> **BRANO DA LEGGERE**
E proprio Kafka è appiattito a facile icona della cultura massificata con il suo volto riprodotto ovunque e con la consacrazione alla sua opera di un moderno, troppo moderno museo affacciato sulla Moldava.
Museo che, con la scansione degli spazi obliqui vorrebbe ricreare le atmosfere oppressive delle pagine di Kafka, e che invece si rivela l’ennesima trappola per turisti, con ben poche cose direttamente richiamabili all’autore del Processo e con un’abbondanza di riproduzioni, effetti speciali, oggetti posticci (i cassetti che vorrebbero suggerire il dominio della burocrazia) e installazioni audiovisive che sfociano in una Disneyland cupa in declinazione letteraria.

> **DOMANDE DI STUDIO**
#1 Elenca tutte le cose di cui, secondo il brano sul museo di Kafka, il museo offre un'abbondanza.
#2 Trascrivi, per favore, il tratto del brano sul museo di Kafka che va da "Museo che, con" fino a "in declinazione letteraria.".
#3 Prosegui il brano sul museo di Kafka scrivendo ciò che viene dopo la sua ultima frase.
Le righe seguenti non hanno alcun legame con il brano sul museo di Kafka.

> **DATI**
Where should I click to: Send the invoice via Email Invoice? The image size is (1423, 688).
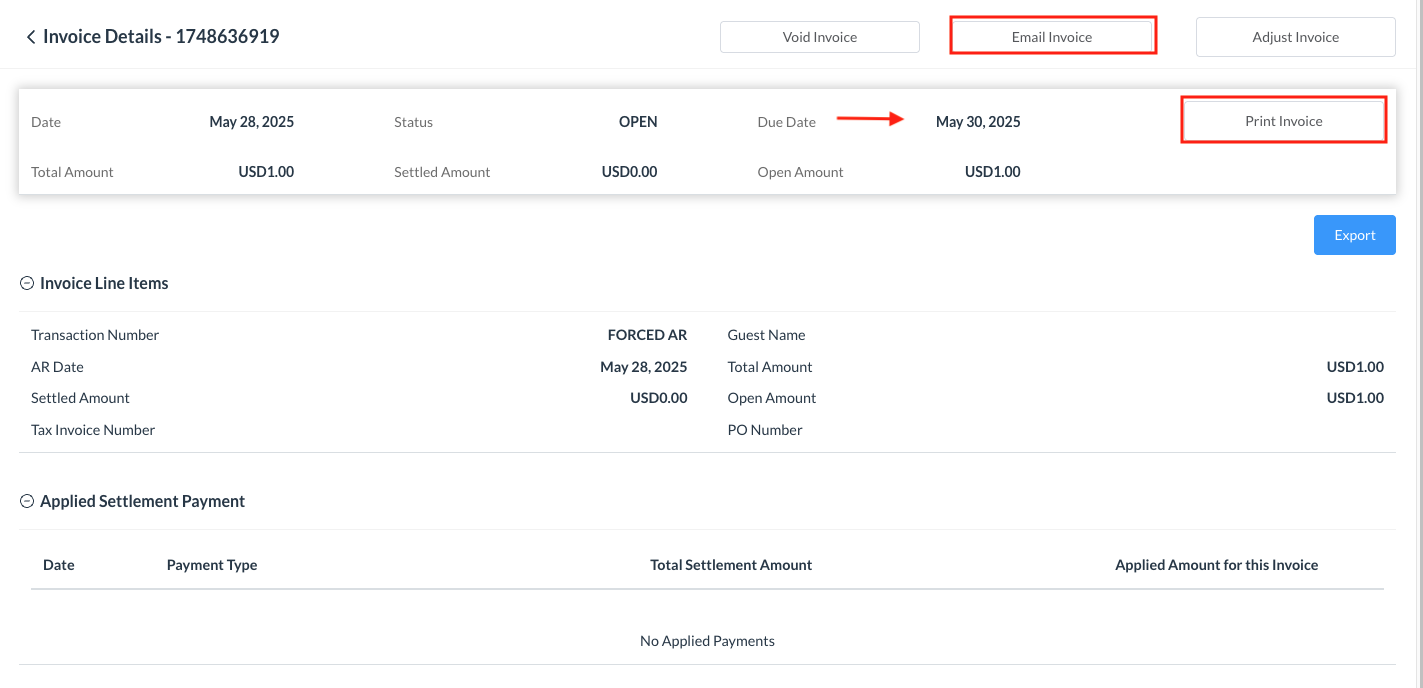point(1052,37)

> **RISPOSTE NUMERATE**
#1 riproduzioni, effetti speciali, oggetti posticci, installazioni audiovisive

#2
Museo che, con la scansione degli spazi obliqui vorrebbe ricreare le atmosfere oppressive delle pagine di Kafka, e che invece si rivela l’ennesima trappola per turisti, con ben poche cose direttamente richiamabili all’autore del Processo e con un’abbondanza di riproduzioni, effetti speciali, oggetti posticci (i cassetti che vorrebbero suggerire il dominio della burocrazia) e installazioni audiovisive che sfociano in una Disneyland cupa in declinazione letteraria.

#3
L’inventore del concetto di “non luogo”, Marc Augé, ha fatto notare come il viaggio a Disneyland sia il turismo al quadrato, la quintessenza dell’ubriacatura turistica in quanto quel che visitiamo non esiste. Costruzioni finte e con un sentore immediato di artificialità come il Museo Kafka confermano solo come anche ai luoghi letterari si applichino oggi queste operazioni.
Se il viaggio è per definizione vagabondaggio, mobilità innanzitutto mentale, fatica, lenta conquista nell’acquisizione dei luoghi, dell’umanità, delle culture, il turismo ne è l’antipodo: nella sua pianificazione estrema non c’è spazio per la scoperta e per l’avventura e in esso, in realtà, non si lasciano mai veramente le pareti di casa propria.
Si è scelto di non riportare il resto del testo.